::: Given records :::

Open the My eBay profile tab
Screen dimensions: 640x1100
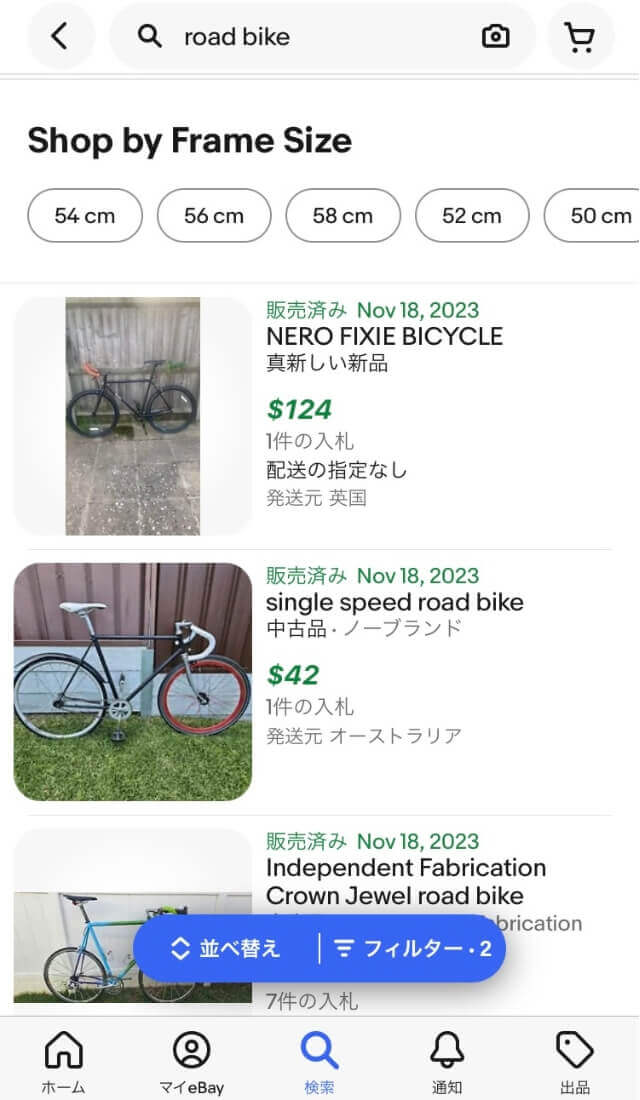(191, 1059)
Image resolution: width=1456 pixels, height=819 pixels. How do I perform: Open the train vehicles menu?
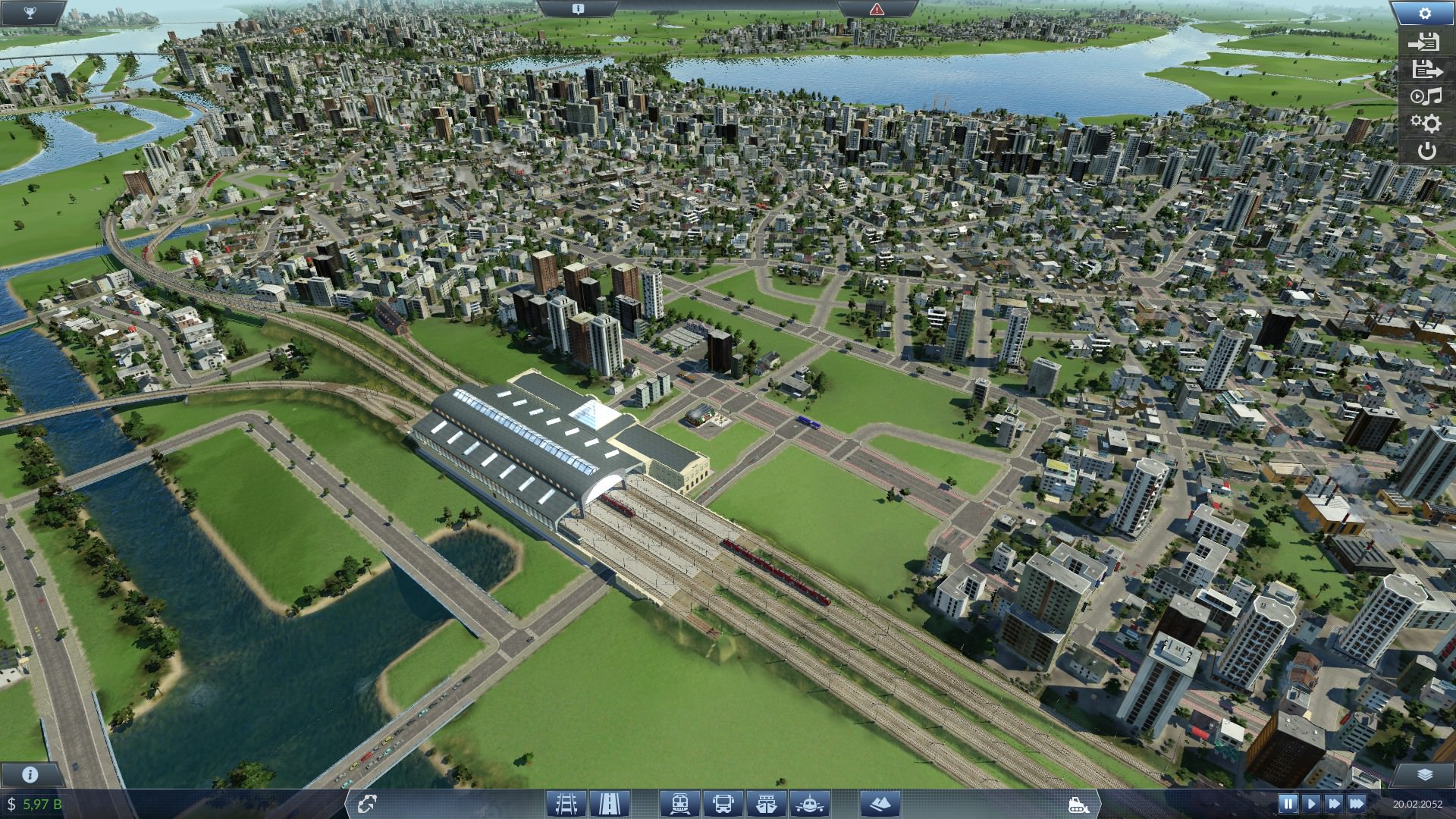pyautogui.click(x=679, y=803)
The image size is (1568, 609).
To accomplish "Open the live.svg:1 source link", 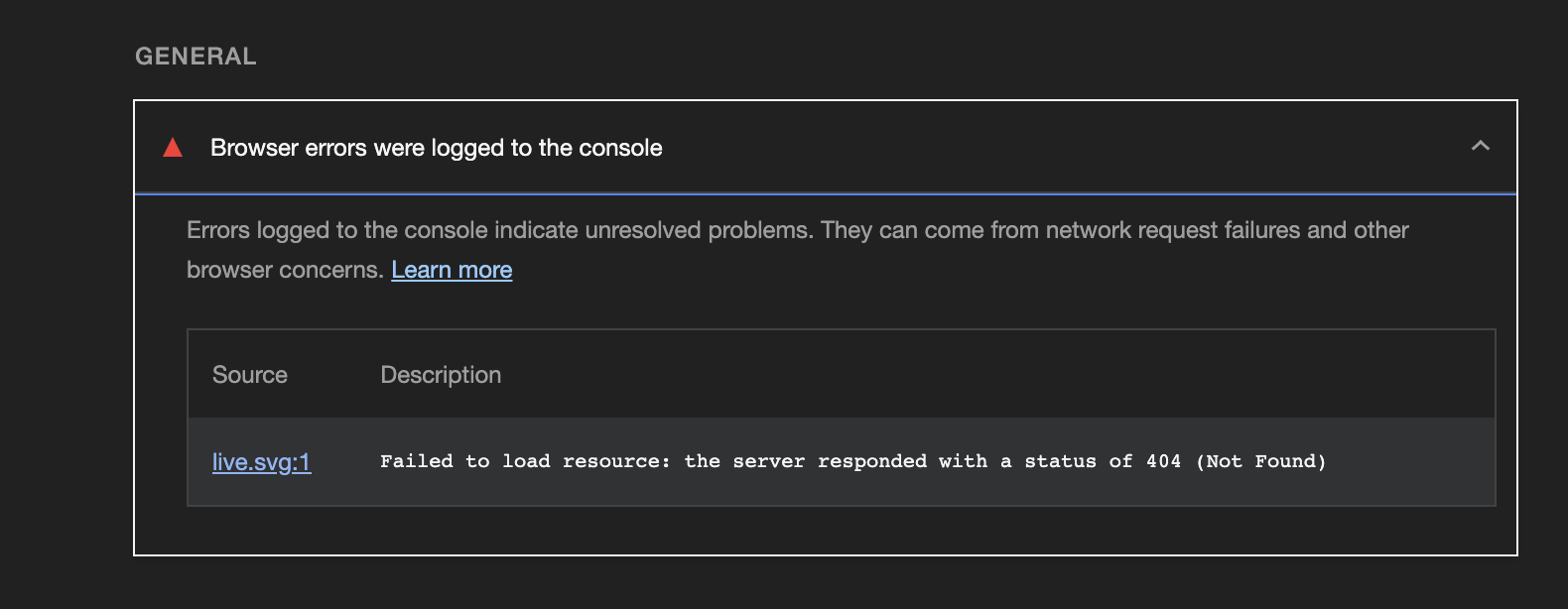I will (x=261, y=461).
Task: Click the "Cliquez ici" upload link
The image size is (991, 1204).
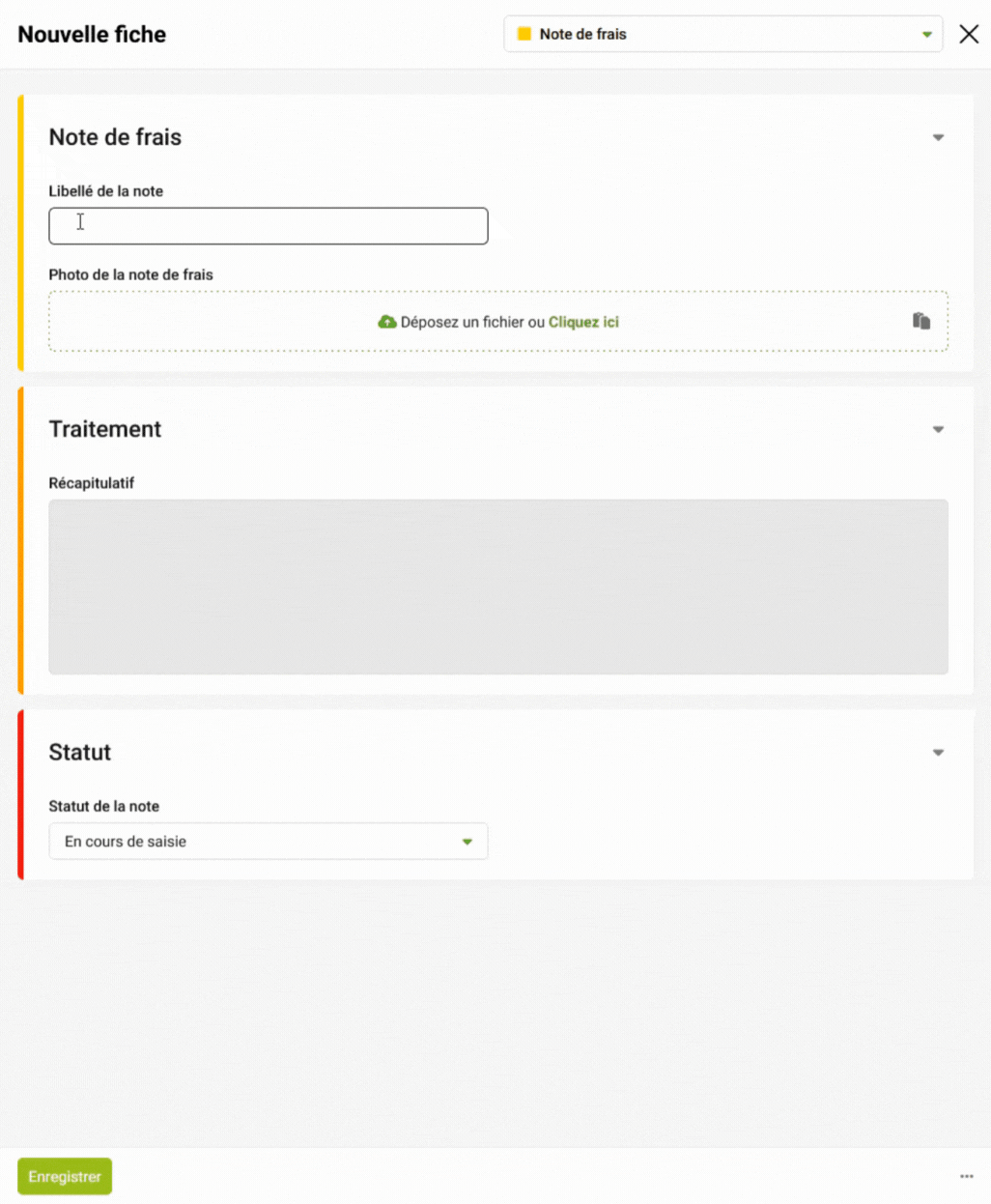Action: [x=583, y=322]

:::

### Work task:
When the line that holds "Task: Click the" is reached, begin duplicating exactly, and continue through the last line of the listing, skipping the pictures; output nothing else.

### Output for this exercise:
Task: Click the "Cliquez ici" upload link
The image size is (991, 1204).
Action: [x=583, y=322]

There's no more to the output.